Niederlande: Brief aus Dachau nach 75 Jahren zugestellt

„Liebe Frau und Kinder“, schrieb der niederländische Häftling Hugo Esch am 3. September 1944. „Heute darf ich euch wieder schreiben und das macht mich froh.“ Doch der Brief kam nie an. Bis zu dieser Woche. Michael Mason, der Sohn eines amerikanischen Soldaten, der bei Kriegsende in München war, überreichte ihn Esches jetzt 77-jähriger Tochter.

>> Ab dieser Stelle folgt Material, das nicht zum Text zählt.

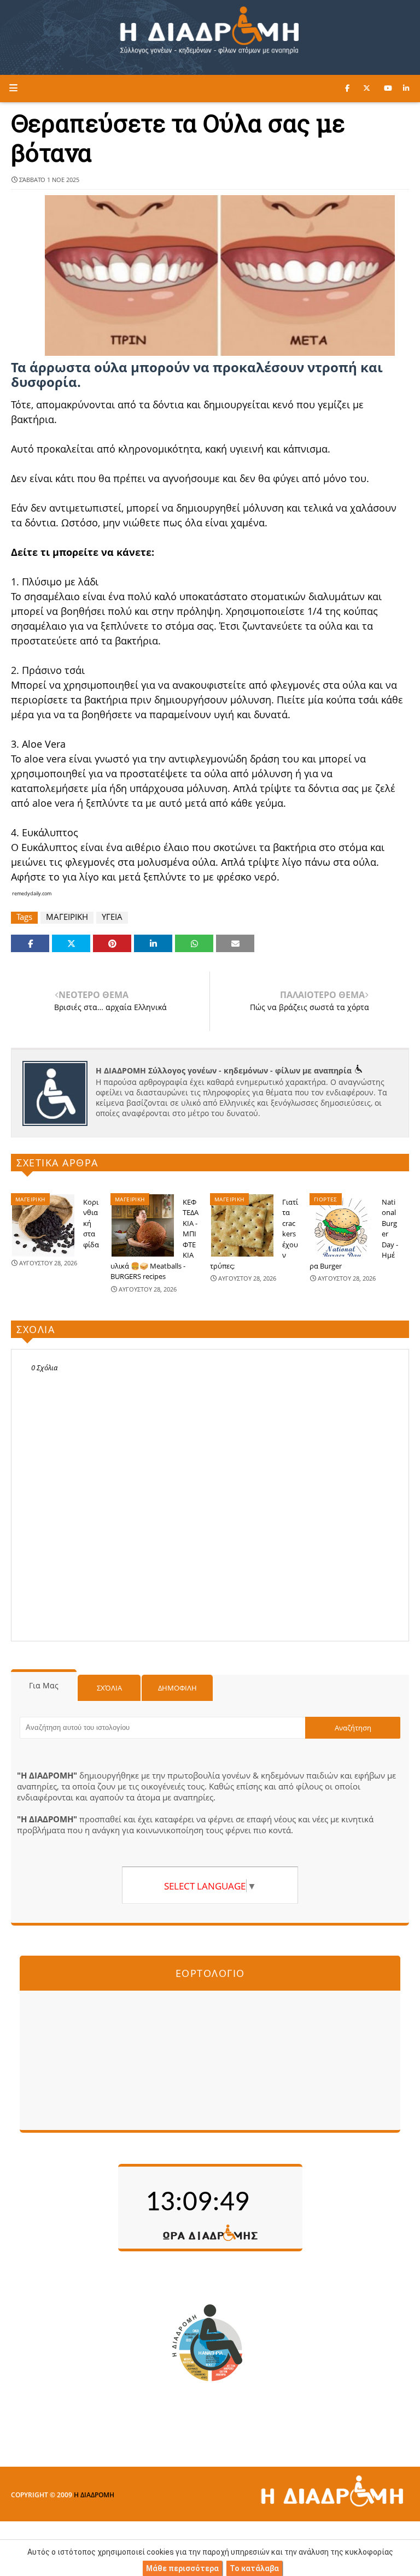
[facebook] (347, 88)
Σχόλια (109, 1688)
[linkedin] (406, 88)
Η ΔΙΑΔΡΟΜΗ (94, 2494)
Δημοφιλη (177, 1688)
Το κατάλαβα (254, 2568)
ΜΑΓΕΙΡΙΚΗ (67, 917)
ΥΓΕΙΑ (112, 917)
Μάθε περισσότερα (182, 2568)
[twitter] (366, 88)
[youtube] (388, 88)
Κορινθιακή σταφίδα (91, 1223)
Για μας (44, 1685)
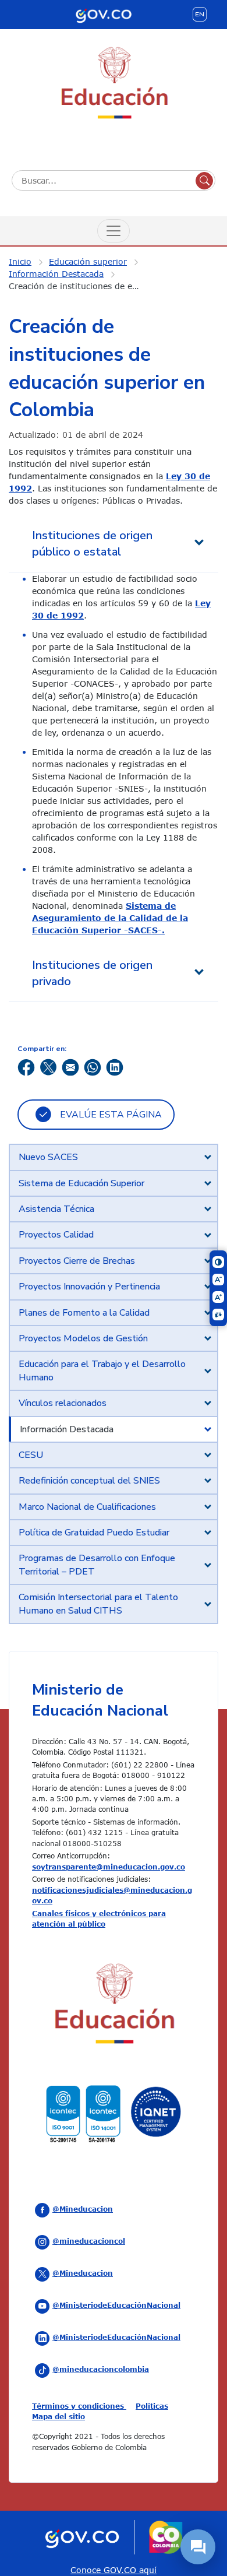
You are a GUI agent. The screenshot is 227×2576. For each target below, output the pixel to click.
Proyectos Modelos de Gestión (83, 1338)
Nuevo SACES (48, 1157)
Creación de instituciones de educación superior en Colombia (81, 286)
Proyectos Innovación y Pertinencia (89, 1286)
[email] (70, 1066)
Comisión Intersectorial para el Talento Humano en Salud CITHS (98, 1603)
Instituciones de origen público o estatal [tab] (92, 544)
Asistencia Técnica (56, 1209)
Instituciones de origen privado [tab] (92, 973)
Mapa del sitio (58, 2416)
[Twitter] (48, 1066)
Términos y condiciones (79, 2406)
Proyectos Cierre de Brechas (77, 1260)
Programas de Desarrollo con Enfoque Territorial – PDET (97, 1564)
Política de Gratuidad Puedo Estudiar (94, 1532)
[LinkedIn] (114, 1066)
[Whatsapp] (92, 1066)
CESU (31, 1455)
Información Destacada (56, 274)
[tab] (113, 1157)
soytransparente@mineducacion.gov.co (108, 1866)
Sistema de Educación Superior (81, 1183)
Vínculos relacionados (63, 1403)
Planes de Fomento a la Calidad (84, 1312)
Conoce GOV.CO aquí (113, 2570)
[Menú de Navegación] (113, 231)
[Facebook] (26, 1066)
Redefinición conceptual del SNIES (89, 1480)
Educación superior (88, 261)
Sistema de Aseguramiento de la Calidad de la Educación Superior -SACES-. (110, 918)
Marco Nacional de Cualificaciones (87, 1506)
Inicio (20, 261)
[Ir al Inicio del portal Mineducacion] (113, 2006)
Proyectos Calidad (56, 1234)
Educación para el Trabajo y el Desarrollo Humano (102, 1370)
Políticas (152, 2406)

Es war ein rührendes Treffen zweier Menschen, die bis vor Kurzem nichts voneinander wussten. „Für mich ist das ein sehr wichtiger Moment“, sagte José De Beer-Esch, als Michael Mason ihr den Brief gab. „Der Brief ist von meinem Vater geschrieben worden. Es ist seine Schrift und es sind seine Worte, die zeigen, dass er im KZ an uns gedacht hat.“

„Ich sehne mich sehr nach dir und den Kindern“, schreibt Hugo Esch an seine Frau. Im Brief beschreibt er jedoch auch, wie mit der Dauer der Haft der Abstand wächst. Als Hugo den Brief schrieb, hatte er wegen „Beleidigung des Führers“ schon ein Jahr in den KZs Vught und Dachau verbringen müssen. „Das Kleinste kann ich mir kaum noch vorstellen“, schreibt er über die damals einjährige José, das jüngste seiner zwei kleinen Kinder. Kurz nachdem er das geschrieben hatte, wurde Hugo nach Auschwitz überstellt. Von dort aus ging es Anfang Januar 1945 zu Fuß nach Mauthausen, wo er einige Tage nach Ankunft des Todesmarsches umgekommen ist. Von Auschwitz und Mauthausen aus empfing die Familie keine einzige Nachricht mehr von ihm. Damit sind Hugos Worte im Brief vom 3. September 1944 aus Dachau auch die letzten Worte an seine Familie.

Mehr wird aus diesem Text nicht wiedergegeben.